▶ Assignment: Give again, exactly as written, each line of the material below starting at the line that contains "War (290, 972)" and ending at the line that contains "Motivating (293, 834)". Both ends count, and no other line does.
-- Information given follows --
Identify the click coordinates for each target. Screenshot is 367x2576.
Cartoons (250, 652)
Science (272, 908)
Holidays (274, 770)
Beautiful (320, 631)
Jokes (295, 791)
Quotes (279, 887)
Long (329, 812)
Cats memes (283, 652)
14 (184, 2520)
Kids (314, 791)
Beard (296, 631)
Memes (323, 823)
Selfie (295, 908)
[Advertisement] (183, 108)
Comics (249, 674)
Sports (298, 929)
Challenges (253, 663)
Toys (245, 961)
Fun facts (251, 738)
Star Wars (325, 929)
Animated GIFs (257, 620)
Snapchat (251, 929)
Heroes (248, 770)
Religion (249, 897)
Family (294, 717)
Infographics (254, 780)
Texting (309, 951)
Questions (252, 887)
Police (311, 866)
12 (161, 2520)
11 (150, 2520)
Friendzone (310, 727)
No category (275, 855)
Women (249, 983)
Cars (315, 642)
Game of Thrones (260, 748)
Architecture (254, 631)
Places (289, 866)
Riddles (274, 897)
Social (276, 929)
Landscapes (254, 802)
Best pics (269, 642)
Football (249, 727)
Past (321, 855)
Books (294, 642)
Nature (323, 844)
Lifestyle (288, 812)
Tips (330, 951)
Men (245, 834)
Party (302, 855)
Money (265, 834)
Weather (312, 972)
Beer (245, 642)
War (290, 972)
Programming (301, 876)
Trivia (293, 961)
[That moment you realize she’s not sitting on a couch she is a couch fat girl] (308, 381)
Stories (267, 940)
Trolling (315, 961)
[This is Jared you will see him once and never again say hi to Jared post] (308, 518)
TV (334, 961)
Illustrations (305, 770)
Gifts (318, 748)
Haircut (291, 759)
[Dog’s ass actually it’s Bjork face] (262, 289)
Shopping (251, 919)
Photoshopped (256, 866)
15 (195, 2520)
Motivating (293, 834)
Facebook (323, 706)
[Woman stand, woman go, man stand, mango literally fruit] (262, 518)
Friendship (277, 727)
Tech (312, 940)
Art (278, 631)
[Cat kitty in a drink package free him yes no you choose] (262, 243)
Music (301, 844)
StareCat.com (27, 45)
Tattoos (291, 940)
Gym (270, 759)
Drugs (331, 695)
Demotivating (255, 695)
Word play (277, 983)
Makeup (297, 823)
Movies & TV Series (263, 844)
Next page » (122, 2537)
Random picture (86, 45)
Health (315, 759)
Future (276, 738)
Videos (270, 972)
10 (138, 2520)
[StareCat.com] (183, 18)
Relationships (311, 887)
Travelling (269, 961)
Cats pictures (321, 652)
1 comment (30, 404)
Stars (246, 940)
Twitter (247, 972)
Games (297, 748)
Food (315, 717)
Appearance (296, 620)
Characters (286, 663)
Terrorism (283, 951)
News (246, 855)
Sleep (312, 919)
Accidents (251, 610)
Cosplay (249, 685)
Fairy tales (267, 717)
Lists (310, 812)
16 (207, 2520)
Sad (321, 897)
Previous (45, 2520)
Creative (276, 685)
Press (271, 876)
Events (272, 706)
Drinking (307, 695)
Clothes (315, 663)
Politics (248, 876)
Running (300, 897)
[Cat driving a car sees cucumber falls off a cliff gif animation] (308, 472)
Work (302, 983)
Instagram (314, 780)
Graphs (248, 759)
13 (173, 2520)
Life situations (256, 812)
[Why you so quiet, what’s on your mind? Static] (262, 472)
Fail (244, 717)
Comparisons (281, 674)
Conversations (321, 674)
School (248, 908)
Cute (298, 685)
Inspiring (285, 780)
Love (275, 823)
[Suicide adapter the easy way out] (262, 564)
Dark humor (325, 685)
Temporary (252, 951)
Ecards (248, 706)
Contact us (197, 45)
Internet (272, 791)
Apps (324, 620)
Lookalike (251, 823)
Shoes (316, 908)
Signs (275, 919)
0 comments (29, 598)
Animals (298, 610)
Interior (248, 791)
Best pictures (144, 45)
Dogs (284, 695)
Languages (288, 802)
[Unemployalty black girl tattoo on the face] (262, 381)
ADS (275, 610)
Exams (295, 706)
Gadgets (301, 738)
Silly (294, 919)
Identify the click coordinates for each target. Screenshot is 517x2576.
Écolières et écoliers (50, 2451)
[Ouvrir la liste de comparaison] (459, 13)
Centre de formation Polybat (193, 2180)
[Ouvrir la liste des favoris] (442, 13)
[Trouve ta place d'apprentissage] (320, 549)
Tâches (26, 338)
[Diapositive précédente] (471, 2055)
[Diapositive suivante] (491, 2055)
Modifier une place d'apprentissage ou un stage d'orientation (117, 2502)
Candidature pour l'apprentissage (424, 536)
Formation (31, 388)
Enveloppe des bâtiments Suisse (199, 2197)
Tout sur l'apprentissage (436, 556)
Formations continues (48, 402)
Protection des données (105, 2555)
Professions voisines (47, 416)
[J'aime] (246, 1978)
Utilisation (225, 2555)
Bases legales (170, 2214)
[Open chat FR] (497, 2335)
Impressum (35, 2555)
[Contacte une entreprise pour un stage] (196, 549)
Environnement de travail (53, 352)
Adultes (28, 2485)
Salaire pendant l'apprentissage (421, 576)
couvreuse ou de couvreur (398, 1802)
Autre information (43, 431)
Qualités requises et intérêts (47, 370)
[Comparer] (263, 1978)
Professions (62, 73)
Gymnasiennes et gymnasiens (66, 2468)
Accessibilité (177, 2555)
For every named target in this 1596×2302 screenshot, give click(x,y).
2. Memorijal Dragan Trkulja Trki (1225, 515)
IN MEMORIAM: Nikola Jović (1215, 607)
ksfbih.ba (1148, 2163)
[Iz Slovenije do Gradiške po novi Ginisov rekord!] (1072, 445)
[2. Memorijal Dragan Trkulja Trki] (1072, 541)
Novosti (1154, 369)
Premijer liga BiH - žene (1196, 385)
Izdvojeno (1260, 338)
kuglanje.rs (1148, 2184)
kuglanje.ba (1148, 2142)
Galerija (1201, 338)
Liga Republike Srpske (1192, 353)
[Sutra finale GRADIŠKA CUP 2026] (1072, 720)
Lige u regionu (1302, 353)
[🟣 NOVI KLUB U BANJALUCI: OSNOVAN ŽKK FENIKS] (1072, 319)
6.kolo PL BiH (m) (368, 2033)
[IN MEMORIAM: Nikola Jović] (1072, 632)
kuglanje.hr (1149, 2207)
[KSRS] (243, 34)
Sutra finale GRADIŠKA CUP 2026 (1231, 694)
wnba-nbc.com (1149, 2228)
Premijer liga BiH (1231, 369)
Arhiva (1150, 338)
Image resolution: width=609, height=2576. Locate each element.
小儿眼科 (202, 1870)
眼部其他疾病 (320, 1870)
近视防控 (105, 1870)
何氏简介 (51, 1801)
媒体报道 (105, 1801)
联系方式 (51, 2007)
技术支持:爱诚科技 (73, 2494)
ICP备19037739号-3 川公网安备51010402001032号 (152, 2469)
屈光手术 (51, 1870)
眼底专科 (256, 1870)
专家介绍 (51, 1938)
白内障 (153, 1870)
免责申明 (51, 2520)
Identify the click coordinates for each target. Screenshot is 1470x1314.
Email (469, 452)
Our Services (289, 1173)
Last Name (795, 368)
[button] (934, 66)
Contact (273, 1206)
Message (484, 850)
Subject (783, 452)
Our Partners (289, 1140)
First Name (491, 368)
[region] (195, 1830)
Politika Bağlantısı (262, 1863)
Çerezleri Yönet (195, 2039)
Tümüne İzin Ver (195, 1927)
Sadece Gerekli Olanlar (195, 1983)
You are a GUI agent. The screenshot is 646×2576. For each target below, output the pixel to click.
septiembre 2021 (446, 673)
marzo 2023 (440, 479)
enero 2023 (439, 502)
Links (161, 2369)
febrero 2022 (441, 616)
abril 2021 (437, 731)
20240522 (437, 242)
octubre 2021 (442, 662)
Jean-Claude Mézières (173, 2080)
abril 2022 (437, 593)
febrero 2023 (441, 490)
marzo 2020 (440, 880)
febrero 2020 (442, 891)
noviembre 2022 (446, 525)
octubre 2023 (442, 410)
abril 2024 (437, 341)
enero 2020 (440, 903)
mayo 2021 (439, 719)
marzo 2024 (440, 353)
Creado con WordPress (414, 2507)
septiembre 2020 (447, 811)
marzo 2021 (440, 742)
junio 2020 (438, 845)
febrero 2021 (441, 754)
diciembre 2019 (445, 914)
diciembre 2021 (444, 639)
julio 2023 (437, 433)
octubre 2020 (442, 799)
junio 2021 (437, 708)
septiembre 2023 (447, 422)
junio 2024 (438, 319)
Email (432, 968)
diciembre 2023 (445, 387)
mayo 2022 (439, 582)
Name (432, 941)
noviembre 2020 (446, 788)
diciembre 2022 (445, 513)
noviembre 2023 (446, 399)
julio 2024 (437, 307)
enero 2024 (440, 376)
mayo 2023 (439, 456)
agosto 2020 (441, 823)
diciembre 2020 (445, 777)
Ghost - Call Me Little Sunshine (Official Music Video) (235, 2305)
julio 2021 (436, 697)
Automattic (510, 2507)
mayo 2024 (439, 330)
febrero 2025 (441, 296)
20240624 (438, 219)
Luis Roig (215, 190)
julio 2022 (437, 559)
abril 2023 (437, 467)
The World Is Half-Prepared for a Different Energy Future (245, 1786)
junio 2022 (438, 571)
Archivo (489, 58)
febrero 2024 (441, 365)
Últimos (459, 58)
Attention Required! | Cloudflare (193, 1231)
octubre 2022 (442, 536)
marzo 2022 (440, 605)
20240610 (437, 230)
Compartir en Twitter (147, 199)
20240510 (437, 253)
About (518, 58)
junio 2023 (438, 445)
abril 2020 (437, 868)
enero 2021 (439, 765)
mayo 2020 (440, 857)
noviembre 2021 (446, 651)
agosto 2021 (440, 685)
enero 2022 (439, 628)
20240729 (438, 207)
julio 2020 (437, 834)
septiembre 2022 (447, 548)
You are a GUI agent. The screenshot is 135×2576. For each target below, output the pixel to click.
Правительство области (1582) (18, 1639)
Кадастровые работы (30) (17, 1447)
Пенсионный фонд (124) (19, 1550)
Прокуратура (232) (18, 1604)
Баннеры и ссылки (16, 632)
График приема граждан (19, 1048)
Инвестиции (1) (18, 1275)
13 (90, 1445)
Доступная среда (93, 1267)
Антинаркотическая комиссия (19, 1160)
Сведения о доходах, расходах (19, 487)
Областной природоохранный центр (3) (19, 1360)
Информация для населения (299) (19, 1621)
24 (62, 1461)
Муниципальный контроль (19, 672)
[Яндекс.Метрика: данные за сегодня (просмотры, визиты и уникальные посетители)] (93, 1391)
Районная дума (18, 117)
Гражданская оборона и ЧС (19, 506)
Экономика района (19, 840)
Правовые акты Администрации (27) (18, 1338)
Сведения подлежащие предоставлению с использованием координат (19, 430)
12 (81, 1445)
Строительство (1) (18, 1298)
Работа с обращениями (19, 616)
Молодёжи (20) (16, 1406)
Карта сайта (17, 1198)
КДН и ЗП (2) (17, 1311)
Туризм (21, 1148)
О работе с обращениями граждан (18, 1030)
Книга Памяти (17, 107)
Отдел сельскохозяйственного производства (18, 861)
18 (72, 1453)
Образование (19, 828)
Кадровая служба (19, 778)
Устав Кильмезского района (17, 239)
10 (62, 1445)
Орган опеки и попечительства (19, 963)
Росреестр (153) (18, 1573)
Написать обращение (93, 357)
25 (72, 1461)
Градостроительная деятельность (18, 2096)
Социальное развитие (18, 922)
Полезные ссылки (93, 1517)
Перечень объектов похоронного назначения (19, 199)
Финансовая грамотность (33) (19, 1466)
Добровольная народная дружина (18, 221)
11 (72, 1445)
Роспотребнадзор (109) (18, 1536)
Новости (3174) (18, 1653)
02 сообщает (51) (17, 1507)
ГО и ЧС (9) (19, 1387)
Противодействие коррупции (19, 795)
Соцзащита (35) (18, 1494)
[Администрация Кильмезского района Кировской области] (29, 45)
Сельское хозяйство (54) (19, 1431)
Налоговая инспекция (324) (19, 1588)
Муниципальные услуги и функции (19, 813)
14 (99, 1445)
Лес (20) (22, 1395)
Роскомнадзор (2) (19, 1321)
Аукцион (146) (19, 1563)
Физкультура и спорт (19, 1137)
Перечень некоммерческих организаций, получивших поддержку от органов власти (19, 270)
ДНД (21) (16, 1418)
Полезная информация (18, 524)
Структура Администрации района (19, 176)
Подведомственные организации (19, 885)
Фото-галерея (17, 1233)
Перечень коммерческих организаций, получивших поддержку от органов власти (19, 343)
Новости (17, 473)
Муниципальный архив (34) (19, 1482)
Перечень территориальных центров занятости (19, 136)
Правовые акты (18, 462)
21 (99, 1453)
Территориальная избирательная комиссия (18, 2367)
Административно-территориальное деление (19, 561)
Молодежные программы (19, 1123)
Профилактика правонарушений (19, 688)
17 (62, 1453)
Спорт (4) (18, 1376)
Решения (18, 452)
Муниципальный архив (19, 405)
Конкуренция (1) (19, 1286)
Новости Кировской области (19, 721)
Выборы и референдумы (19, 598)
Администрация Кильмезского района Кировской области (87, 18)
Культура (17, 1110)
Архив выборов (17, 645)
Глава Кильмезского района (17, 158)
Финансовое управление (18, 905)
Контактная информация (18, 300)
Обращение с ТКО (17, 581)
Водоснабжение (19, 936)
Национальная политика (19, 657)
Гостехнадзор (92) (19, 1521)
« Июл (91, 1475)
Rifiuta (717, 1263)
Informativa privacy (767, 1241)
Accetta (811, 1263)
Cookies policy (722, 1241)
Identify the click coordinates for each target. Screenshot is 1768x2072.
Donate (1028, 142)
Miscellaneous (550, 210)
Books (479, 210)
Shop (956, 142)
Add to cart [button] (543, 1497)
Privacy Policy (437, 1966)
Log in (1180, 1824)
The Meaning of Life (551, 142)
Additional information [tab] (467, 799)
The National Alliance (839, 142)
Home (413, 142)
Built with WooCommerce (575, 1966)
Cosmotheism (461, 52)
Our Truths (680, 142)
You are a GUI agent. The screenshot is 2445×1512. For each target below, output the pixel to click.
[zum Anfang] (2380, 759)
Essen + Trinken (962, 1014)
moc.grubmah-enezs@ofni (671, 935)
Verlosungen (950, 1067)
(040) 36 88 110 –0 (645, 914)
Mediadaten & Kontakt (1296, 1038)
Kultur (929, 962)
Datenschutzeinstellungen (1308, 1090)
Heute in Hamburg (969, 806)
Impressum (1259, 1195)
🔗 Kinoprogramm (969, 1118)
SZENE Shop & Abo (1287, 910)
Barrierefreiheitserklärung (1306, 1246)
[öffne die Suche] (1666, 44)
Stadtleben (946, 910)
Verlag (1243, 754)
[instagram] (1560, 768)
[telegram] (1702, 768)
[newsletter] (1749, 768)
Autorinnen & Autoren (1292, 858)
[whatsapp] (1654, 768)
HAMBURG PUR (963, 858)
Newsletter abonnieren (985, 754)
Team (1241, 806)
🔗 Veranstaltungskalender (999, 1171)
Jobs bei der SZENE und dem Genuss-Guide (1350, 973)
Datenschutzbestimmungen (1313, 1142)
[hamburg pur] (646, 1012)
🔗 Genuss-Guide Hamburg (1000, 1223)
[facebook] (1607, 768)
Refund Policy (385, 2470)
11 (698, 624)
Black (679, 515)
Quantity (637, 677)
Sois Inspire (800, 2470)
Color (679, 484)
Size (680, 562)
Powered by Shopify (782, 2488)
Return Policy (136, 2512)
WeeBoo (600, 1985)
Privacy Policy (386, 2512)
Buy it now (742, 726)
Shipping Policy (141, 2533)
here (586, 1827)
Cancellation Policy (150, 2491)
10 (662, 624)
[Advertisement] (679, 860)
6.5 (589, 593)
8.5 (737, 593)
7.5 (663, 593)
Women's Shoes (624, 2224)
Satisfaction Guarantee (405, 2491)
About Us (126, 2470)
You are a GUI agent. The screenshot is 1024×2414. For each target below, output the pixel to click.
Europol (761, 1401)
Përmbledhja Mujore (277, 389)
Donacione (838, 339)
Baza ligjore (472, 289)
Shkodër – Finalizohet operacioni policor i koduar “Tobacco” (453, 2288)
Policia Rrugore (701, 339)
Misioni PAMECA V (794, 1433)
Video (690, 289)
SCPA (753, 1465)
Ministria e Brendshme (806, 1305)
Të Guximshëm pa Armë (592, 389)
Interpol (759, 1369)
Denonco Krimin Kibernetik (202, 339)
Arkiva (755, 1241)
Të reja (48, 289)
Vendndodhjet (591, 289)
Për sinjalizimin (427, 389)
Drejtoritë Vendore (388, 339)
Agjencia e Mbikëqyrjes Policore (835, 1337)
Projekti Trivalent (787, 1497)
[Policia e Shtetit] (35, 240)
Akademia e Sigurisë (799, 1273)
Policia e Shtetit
-- Information given concluded --
▶ Solution to this task:
War (290, 972)
Programming (301, 876)
Trivia (293, 961)
[That moment you realize she’s not sitting on a couch she is a couch fat girl] (308, 381)
Stories (267, 940)
Trolling (315, 961)
[This is Jared you will see him once and never again say hi to Jared post] (308, 518)
TV (334, 961)
Illustrations (305, 770)
Gifts (318, 748)
Haircut (291, 759)
[Dog’s ass actually it’s Bjork face] (262, 289)
Shopping (251, 919)
Photoshopped (256, 866)
15 (195, 2520)
Motivating (293, 834)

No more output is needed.